Brodie stepped to the door and stooped to pick up the glove. Soft, hand-sewn lambskin, turned over at the wrist. It was still warm, and for a moment it felt like holding her hand. He raised it to his face and breathed in her scent deeply before closing the door. Then he turned to find Sita staring at him. Concern was etched deeply in the lines around her mouth, and reflected in the light that diffused the darkness of her eyes. ‘Your daughter? Really?’ She hesitated. ‘Of course, you knew?’
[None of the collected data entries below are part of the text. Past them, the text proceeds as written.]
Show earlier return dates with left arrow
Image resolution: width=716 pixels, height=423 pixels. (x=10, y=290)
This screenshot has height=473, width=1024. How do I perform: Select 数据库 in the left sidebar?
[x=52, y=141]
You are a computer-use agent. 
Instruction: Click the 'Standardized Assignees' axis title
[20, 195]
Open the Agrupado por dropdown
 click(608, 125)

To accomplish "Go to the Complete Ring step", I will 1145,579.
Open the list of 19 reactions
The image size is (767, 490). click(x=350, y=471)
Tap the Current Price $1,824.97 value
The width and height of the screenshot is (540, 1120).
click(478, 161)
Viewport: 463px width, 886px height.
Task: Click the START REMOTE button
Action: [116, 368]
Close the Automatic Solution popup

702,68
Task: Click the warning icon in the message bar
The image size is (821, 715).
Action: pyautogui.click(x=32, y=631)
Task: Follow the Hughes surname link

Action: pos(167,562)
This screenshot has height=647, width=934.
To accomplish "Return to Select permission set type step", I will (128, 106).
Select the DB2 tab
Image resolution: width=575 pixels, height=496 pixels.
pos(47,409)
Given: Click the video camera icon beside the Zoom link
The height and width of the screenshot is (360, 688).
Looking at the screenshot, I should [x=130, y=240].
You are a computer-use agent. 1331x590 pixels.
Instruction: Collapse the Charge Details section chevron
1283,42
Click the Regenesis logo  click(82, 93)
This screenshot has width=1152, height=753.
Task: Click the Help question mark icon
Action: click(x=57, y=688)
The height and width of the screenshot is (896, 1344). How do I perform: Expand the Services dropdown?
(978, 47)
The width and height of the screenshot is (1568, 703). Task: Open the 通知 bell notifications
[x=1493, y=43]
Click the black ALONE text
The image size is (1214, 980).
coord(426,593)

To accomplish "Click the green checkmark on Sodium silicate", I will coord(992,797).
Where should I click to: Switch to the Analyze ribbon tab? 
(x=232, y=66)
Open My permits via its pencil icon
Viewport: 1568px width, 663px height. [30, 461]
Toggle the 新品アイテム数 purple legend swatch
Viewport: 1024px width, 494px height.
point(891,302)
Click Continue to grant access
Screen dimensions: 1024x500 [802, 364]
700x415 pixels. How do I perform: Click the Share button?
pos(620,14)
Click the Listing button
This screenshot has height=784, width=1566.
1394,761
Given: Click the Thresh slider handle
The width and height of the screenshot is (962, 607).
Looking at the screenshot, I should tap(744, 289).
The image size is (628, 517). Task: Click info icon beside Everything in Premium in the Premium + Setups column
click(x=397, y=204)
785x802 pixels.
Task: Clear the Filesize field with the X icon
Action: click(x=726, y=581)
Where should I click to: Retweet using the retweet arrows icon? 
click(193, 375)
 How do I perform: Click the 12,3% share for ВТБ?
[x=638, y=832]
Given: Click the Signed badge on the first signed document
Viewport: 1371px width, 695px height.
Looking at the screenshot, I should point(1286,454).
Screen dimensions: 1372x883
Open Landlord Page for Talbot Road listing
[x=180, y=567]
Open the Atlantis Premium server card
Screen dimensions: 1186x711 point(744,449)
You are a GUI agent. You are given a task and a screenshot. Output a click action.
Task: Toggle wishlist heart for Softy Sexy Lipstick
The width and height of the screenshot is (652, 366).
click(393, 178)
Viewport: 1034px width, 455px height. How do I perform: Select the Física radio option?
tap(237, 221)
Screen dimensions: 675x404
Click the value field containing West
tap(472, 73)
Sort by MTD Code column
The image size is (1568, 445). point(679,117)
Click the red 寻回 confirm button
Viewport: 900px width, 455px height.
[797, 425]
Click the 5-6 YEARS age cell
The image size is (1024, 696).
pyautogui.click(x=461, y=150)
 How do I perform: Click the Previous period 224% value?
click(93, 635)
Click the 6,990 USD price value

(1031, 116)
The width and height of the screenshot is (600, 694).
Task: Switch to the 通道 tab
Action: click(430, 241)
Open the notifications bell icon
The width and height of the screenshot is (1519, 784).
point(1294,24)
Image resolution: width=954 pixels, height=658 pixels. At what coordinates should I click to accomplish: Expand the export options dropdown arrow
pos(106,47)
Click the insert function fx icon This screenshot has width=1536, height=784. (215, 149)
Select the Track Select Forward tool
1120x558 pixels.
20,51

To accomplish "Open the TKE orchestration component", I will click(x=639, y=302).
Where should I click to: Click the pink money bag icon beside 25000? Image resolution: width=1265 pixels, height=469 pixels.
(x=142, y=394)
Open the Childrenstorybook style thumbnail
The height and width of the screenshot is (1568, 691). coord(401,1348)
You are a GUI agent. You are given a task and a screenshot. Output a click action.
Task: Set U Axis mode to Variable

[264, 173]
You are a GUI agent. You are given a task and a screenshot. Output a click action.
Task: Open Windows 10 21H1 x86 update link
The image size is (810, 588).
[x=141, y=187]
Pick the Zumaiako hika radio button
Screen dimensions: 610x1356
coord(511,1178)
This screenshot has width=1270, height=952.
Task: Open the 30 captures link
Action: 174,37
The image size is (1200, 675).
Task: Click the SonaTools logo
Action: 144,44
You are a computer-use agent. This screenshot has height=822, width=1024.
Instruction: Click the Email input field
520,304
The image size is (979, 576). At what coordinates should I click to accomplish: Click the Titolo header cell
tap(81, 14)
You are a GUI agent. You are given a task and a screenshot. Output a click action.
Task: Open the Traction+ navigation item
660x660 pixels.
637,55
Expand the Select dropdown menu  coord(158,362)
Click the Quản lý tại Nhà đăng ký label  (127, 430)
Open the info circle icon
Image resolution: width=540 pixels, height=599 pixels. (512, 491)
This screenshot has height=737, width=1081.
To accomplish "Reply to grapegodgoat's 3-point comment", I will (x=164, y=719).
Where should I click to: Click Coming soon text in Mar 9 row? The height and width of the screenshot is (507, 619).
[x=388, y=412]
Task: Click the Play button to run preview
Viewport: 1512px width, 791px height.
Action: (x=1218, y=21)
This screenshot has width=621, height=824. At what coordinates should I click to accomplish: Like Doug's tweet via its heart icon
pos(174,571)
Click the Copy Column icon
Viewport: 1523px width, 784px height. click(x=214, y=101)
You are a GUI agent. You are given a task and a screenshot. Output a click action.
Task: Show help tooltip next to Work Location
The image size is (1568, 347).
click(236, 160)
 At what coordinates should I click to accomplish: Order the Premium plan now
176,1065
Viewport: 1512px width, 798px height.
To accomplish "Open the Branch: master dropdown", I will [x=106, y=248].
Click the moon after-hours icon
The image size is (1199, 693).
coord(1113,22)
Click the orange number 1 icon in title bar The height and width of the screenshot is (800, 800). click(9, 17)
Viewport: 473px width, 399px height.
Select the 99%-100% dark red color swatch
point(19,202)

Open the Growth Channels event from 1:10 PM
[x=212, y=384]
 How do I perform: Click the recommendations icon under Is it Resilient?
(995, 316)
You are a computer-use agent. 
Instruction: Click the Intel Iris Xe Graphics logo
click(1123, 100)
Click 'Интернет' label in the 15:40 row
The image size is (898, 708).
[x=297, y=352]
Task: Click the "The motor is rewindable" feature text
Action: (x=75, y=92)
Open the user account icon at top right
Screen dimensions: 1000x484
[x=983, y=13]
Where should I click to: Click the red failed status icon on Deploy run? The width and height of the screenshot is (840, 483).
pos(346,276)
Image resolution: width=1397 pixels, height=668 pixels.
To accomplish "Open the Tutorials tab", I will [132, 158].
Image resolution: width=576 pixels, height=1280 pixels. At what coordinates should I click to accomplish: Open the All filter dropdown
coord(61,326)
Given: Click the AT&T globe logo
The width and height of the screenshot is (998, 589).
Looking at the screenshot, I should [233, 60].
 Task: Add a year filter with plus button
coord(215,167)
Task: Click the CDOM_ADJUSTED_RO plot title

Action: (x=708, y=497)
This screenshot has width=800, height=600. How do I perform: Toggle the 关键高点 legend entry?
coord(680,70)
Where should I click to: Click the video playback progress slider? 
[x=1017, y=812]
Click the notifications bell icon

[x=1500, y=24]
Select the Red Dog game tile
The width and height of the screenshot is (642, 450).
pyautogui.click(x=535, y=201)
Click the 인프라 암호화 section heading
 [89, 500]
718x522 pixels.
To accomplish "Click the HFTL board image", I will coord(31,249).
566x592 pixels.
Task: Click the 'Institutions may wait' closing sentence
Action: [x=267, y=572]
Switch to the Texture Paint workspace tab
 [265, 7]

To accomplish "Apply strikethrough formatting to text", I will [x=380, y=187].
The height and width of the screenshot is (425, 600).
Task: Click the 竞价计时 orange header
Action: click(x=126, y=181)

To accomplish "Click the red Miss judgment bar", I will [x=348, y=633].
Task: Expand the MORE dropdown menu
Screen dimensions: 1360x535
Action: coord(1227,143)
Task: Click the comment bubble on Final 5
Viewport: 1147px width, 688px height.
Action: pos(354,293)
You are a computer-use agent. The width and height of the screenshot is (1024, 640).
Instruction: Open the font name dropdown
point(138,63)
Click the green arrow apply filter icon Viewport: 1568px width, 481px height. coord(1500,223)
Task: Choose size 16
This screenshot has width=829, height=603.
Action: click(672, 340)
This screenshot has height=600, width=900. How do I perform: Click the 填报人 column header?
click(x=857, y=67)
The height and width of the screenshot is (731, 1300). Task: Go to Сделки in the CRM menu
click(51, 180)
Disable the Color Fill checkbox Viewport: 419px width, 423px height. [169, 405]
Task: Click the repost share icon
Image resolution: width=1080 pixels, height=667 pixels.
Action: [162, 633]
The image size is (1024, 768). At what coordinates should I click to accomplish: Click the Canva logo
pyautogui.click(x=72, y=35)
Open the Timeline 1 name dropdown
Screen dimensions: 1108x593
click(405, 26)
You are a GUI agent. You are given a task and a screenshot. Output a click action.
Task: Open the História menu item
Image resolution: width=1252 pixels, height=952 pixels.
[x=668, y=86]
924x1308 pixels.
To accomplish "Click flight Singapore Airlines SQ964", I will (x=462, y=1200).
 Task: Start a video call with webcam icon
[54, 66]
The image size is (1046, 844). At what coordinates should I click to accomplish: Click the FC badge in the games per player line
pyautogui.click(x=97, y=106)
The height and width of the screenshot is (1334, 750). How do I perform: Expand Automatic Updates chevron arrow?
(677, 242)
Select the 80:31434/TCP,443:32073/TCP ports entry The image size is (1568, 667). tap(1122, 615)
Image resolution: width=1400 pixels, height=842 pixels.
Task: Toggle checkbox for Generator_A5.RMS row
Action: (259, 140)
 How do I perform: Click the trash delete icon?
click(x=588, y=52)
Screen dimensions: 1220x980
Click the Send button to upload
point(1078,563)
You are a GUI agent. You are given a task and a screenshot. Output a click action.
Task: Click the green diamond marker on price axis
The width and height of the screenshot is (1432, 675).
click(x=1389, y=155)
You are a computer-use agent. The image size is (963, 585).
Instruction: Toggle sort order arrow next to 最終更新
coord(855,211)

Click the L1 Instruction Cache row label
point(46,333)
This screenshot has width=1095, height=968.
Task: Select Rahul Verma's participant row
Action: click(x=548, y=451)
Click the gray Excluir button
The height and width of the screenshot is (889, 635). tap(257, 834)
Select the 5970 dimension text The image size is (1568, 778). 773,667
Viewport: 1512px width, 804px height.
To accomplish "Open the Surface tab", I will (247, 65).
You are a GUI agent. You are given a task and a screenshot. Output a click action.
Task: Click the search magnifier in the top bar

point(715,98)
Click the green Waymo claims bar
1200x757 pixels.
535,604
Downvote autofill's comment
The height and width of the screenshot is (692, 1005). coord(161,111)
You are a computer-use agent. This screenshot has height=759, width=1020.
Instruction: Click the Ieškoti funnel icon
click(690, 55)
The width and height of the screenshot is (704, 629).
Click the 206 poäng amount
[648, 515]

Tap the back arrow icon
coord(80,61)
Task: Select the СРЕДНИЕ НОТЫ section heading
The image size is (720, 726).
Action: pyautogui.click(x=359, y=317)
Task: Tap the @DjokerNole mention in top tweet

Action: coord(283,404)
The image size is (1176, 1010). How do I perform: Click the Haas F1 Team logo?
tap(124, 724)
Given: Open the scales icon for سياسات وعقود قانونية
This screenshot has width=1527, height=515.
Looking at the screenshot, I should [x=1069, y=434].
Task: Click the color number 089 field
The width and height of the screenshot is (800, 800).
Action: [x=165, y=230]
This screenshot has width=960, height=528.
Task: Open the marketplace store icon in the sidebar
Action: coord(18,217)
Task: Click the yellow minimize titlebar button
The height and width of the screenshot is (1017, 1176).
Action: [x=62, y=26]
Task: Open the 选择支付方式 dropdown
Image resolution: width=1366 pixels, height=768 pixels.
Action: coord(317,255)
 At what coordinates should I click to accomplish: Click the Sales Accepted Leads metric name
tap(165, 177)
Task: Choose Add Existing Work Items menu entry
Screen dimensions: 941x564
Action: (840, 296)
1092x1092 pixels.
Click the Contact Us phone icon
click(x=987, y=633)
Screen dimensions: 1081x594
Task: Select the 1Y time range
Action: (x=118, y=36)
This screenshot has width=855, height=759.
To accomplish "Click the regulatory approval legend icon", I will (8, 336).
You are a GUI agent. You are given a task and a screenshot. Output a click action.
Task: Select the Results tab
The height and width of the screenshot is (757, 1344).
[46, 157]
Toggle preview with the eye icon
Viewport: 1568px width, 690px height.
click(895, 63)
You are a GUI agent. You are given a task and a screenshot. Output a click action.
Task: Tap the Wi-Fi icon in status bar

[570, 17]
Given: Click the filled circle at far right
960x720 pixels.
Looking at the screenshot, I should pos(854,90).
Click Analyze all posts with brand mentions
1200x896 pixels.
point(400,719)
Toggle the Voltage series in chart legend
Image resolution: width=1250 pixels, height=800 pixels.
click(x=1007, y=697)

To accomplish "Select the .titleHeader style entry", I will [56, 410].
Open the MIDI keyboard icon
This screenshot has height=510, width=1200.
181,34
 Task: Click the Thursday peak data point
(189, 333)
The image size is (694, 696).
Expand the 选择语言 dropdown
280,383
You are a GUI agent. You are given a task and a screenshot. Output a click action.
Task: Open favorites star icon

He nodded and she closed her eyes.
‘For God’s sake, Brodie. I mean, she’s right. What on earth did you hope to achieve?’
He hadn’t achieved it yet, and he wasn’t about to tell her.
‘Do they know? In Glasgow, I mean. Your bosses?’
He shook his head. ‘No.’
She sighed in frustration. ‘They would never have sent you if they had. And you should never have volunteered, if that’s what you did. Your daughter found the body. She’s a potential suspect.’
‘Addie didn’t kill anybody.’
‘You don’t know that. No one knows that.’
‘You think she’s big enough and strong enough to punch a man the size of Younger off the top of a mountain?’
‘No, of course not. But that’s not the point.’
‘What is?’
‘That you should not be involved with this investigation in any way. You have to declare a family interest. They’ll send someone else.’
‘We have no power, remember. No comms. No way to contact HQ. So I’m just going to have to make the best of it.’
She stared at him for a long time, the slightest shaking of her head. ‘Why did you come?’
‘There are matters I need to settle before...’ His voice tailed away. ‘Just things I need to settle.’
The slightest cant of her head, the faintest narrowing of her eyes, posed a question that she didn’t frame in words. Perhaps suspecting that there would be no answer forthcoming.
Brodie looked at Addie’s glove in his hands and said, ‘I’ve heard that sometimes gloves can be a good source of DNA. A tear in the cuticle, a spot of blood dried into the lining.’ He looked up. ‘Is that right?’
She frowned. ‘It’s been known.’
He took a step towards her and held out the glove. ‘Any chance you could look for a sample in this?’
Now she was incredulous. She took the glove. ‘You just told me there’s no way you think she’s involved in Younger’s murder.’
He scoffed. ‘Of course she’s not.’ He crossed the room to where he had draped his parka over the back of a chair, and turned the hood inside out. There were quite a number of hairs trapped in the fleece from a time before his razor cut, when his hair had been longer. He teased some of it free and held it out to her. ‘If you find some, maybe you could check it against mine. See if there’s a familial match.’
‘You think there might not be?’
‘I’d just be grateful if you could do that for me.’ He paused. ‘Can you?’
She took the hair and slipped it into a resealable evidence bag. ‘You sure you want to know?’
He pursed his lips, and she saw the sadness in his eyes as he nodded, almost imperceptibly.